ERK increases the stability of SP-1 at S586

ERK phosphorylation of serine and/or threonine residues within the PEST domain is linked to increased stability of proteins [14, 15]. To address whether SP-1 stability can be regulated by ERK, we first determined the rate of SP-1 degradation in WT and Rac1 null macrophages incubated with cycloheximide, a general inhibitor of protein translation, for up to 16 hours. The abundance of SP-1 was determined in cells by immunoblot analysis. SP-1 degradation in WT cells decreased in a time-dependent manner in the presence of cycloheximide, whereas there was no evidence of degradation of SP-1 in Rac1 null macrophages (Figure 4A). The t_1/2 of native SP-1 in WT cells was about 12 hours, whereas the t_1/2 of native SP-1 in Rac1 null cells was greater than 16 hours (Figure 4B). To determine whether the rate of SP-1 degradation was due to ERK inactivation, we inhibited ERK in Rac1 null cells using U0126 and measured SP-1 degradation in the presence of cycloheximide. ERK inhibition significantly decreased the abundance of SP-1 in the absence of protein synthesis in Rac1 null cells suggesting that ERK activation increases SP-1 stability (Figure 4C). To confirm that ERK acted on SP-1 S586, cells were transfected with either SP-1_WT or SP-1_S586A. Whole cell lysates were subjected to affinity purification, and the expression of the V5 tag following U0126 exposure was determined. ERK inactivation by U0126 significantly decreased the expression of SP-1_WT but not the expression of SP-1_S586A (Figure 4D).

(A) WT and Rac1 null macrophages were incubated with 10µM of cycloheximide (CHX) for the indicated times. (B) Densitometric analysis of representative experiments of SP-1 decay in WT and Rac1 null macrophages. (C) Rac1 null cells were incubated for 18 hrs with 0.1% DMSO or U0126 (10µM) and then treated for 8 hrs with CHX (10µM). Immunoblot analysis for p-ERK and SP-1 was performed. (D) Macrophages were transfected with an empty, SP-1_WT, or SP-1_S586A. Twenty-four hours later cells were cultured in the presence or absence of U0126 for 8 hrs. Immunoblot analysis was performed after affinity purification.

Listed records —
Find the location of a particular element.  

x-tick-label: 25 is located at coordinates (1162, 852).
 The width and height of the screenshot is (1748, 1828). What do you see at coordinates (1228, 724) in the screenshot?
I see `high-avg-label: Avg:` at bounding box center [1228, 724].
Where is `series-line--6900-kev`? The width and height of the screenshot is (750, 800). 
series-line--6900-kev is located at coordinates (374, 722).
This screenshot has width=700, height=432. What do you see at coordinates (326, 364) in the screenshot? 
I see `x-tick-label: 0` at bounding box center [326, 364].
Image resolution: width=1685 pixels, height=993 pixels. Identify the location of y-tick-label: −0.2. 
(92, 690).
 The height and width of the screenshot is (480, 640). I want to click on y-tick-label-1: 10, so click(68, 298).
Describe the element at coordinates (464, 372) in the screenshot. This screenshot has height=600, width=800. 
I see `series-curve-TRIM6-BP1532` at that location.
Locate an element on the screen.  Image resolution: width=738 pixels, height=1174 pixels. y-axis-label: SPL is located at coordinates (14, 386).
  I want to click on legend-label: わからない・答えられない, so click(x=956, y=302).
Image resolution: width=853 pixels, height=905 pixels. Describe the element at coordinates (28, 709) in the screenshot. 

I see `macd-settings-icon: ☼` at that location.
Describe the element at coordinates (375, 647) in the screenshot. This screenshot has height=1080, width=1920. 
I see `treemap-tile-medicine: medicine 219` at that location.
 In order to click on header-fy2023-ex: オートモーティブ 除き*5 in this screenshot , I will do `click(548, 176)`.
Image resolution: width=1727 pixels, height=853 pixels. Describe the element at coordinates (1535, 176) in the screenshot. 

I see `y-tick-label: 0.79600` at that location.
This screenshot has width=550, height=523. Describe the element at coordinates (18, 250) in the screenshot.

Problems and tasks —
1/ List every figure panel that the text on ERK and SP-1 stability cites in its main paragraph.
2/ Copy the text on ERK and SP-1 stability verbatim, from "(A) WT and Rac1" up to and including "after affinity purification.".

Solutions —
1/ Figure 4A, Figure 4B, Figure 4C, Figure 4D

2/
(A) WT and Rac1 null macrophages were incubated with 10µM of cycloheximide (CHX) for the indicated times. (B) Densitometric analysis of representative experiments of SP-1 decay in WT and Rac1 null macrophages. (C) Rac1 null cells were incubated for 18 hrs with 0.1% DMSO or U0126 (10µM) and then treated for 8 hrs with CHX (10µM). Immunoblot analysis for p-ERK and SP-1 was performed. (D) Macrophages were transfected with an empty, SP-1_WT, or SP-1_S586A. Twenty-four hours later cells were cultured in the presence or absence of U0126 for 8 hrs. Immunoblot analysis was performed after affinity purification.